Task goal — Search the entries below for the string "computer" and give the number of lines that hold it, nothing else.

Dataset —
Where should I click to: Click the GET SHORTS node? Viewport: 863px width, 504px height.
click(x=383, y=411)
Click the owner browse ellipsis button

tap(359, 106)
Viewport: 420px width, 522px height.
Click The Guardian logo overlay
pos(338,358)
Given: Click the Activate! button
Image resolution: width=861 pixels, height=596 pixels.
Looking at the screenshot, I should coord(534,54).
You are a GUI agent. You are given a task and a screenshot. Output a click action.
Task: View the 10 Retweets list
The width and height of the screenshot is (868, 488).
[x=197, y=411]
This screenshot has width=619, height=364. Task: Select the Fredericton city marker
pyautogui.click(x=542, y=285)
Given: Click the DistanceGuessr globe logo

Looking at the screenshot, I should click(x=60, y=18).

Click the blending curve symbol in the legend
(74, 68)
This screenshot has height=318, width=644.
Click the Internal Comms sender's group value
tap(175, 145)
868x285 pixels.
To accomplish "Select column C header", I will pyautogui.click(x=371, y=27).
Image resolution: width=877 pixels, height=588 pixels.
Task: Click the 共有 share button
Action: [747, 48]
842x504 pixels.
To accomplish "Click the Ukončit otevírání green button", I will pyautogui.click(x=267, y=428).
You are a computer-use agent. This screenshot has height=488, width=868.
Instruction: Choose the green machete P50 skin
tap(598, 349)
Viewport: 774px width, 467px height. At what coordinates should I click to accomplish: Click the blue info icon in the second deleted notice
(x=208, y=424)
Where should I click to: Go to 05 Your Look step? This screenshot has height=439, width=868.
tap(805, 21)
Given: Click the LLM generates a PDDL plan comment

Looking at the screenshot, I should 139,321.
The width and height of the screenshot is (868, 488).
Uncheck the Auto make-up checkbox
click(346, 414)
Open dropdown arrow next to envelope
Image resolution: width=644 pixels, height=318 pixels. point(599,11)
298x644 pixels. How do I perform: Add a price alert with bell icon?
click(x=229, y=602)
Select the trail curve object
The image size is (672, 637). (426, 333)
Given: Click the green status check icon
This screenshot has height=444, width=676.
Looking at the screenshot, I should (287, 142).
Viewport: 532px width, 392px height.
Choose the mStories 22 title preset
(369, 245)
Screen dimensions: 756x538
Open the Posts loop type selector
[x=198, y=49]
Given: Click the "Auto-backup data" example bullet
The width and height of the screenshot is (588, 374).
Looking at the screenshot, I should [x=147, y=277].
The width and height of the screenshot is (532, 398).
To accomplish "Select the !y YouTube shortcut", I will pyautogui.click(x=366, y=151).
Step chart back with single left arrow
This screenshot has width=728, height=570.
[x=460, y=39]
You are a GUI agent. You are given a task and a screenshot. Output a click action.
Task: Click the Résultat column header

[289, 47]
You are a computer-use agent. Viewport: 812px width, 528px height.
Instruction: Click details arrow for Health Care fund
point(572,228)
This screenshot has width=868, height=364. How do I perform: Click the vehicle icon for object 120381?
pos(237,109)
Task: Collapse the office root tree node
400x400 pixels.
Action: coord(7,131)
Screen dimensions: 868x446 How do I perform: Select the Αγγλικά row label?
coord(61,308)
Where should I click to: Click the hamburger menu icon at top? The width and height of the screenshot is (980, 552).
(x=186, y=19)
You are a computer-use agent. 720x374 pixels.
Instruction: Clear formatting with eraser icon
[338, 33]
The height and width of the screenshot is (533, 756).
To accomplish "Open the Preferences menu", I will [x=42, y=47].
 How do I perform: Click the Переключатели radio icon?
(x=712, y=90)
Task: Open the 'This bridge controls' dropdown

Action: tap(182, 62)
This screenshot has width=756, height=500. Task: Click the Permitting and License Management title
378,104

Task response — 3